$(document).ready(function() { $('#toc').toc({autoId: true, exclude: 'h1,#TOC,h4,h5'}); } ); -->

dCache 2.0 Release Notes

Table of contents

Upgrade Instructions

Incompatibilities

Please consider the following changes when upgrading from a version before 2.0.0:

Compatibility

It is safe to mix pools of releases 1.9.12-11, 1.9.13-4 or newer with 2.0. Head nodes and doors must be upgraded to 2.0 together and cannot be mixed with head nodes or doors of releases before 2.0. Components of different 2.0 releases can be mixed freely.

dCache 2.0.3

Service: nfs

Do not log client errors with error level.

Service: webdav

Avoid creation of temporary buffer files in /tmp. These were created during directory listing or when redirect on read was enabled. Instead the door will now use HTTP chunked encoding.
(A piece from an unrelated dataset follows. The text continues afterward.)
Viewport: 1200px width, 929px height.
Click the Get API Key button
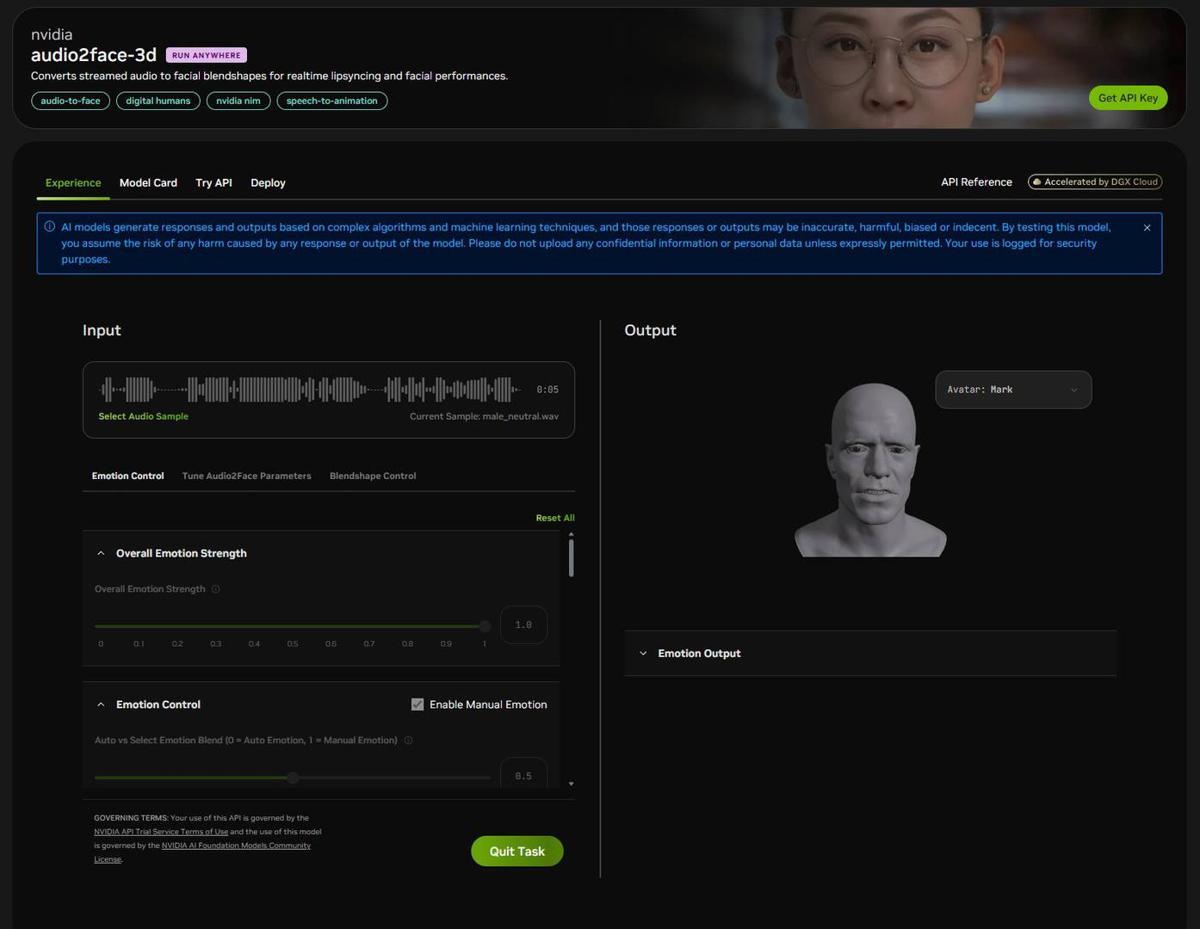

Service: gridftp, kerberosftp

Fix regression in directory listing which resulted in the DN or Kerberos principal rather than the mapped user name being used. The regression was introduced in 1.9.12-8.

Service: httpd

Fix match feature of Pool Selection Configuration page.

Service: xrootd, webdav

Allow embedded gPlazma to be used and allow the gPlazma cell name to use to be configurable.

Service: pool

Fix classpath for pool reconstruct command.

Service: gplazma

The kpwd file contains support for user+password; such files may contain entries that identify a user based on whether the user-supplied password hashes to the stored password hash.
The support for updating the kpwd file was broken. Now you can add a new user to the kpwd file by:
dcache kpwd dcuseradd <newuser> -u <12345> -g <1234> -h / -r / -f / -w read-write -p <password>

Init Scripts

The return code of dcache status now reflects the status of the service.

The dcache status command now lists orphaned domains for which the wrapper process has died. Previously such domains were reported as stopped and the dCache script would happily create a second instance. Now such instances can be killed by dcache stop.

dCache 2.0.2

Service: pool

Fix HTTP return code in case client reads beyond the end of the file (dCache used to return 400 and the correct return code is 416). Resolves an interoperability issue with ARC.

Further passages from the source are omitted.